“I swear adults think we don’t have opinions. They should ask. They might learn something!” Exploring disability, difference and pedagogic possibilities for vision impairment education with visually impaired young people.
This thesis explores the experiences of ten visually impaired children and young people (VICYP) experiences in the English compulsory education system and wider lives. Inclusive education remains constrained by normative expectations, often at the expense of disability-specific learning opportunities. This tension between universal curriculum aims and the necessity for differentiated teaching highlights ongoing challenges in VI education. This creates tensions between universal curriculum goals and the need for differentiated pedagogical approaches.
Existing research into vision impairment (VI) education has largely focused on curriculum adaptation and teaching strategies, with limited engagement in the philosophical, ontological and axiological underpinnings of VI pedagogy. This thesis argues that deeper theoretical engagement is essential, especially in a time marked by shifting political and philosophical landscapes.
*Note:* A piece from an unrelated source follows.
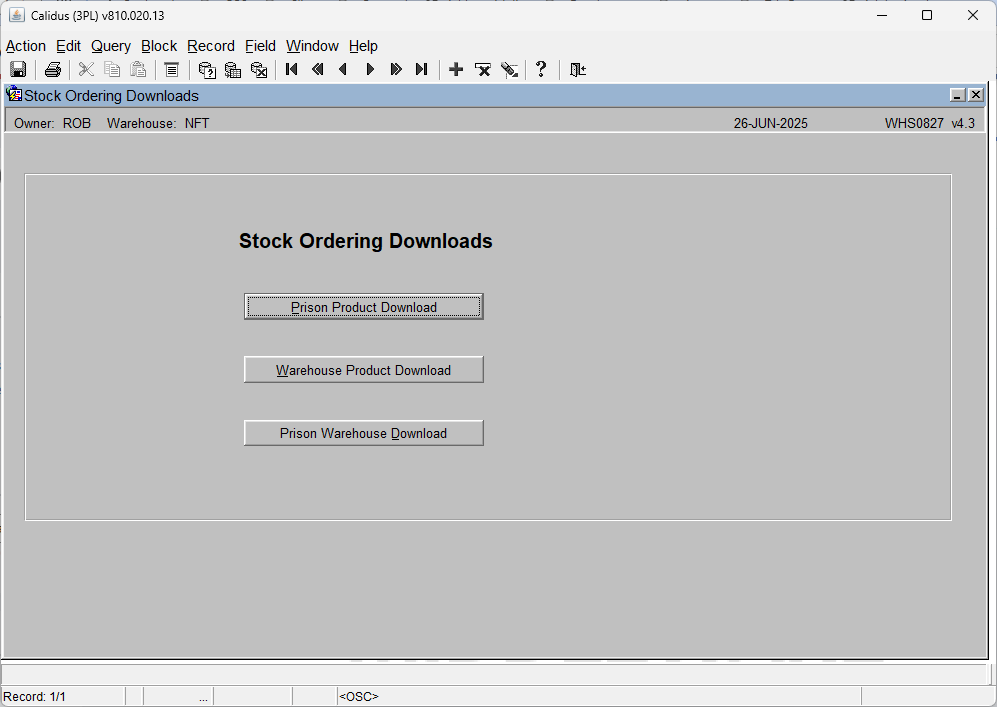Open help with the question mark icon

click(x=541, y=69)
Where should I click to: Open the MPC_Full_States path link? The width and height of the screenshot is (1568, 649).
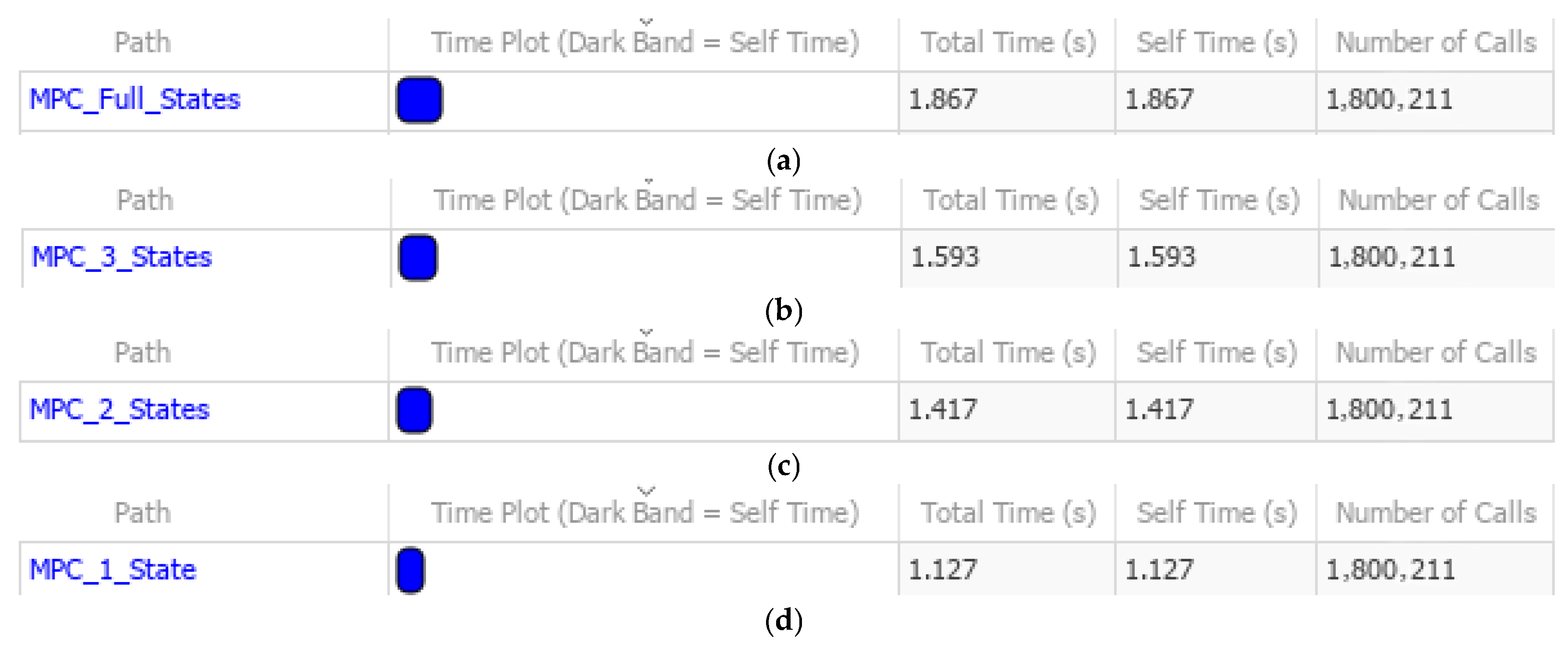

It therefore introduces a new framework informed by Critical Disability Studies and Posthumanism to respond to three questions: how VICYP encounter the education system, what understandings emerge from their broader lives and how these combined insights might inform different VI pedagogies.
Using a diffractive, participatory approach, the study elicits voice data, presents it in poetic and narrative formats, and analyses the affective, material, and discursive forces shaping VICYP’s learning and personal experiences. The findings reveal that VICYP engage in complex negotiations of belonging, developing identities and understanding their situatedness in the current challenging sociopolitical climate. This highlights the importance of educators orienting their practice towards attending to what matters now to young people.
To achieve this, the thesis proposes a RADICLE pedagogy – Relational, Affective, Democratic, Intradependent, Collaborative, Loving, Embodied – to reimagine VI education as a relational, affective and ethical practice. In doing so, it contributes significantly to the underdeveloped field of VI educational research, offering theoretical, methodological and empirical insights, positioning educators (as practitioner-researchers) as key agents in shaping inclusive futures for VICYP.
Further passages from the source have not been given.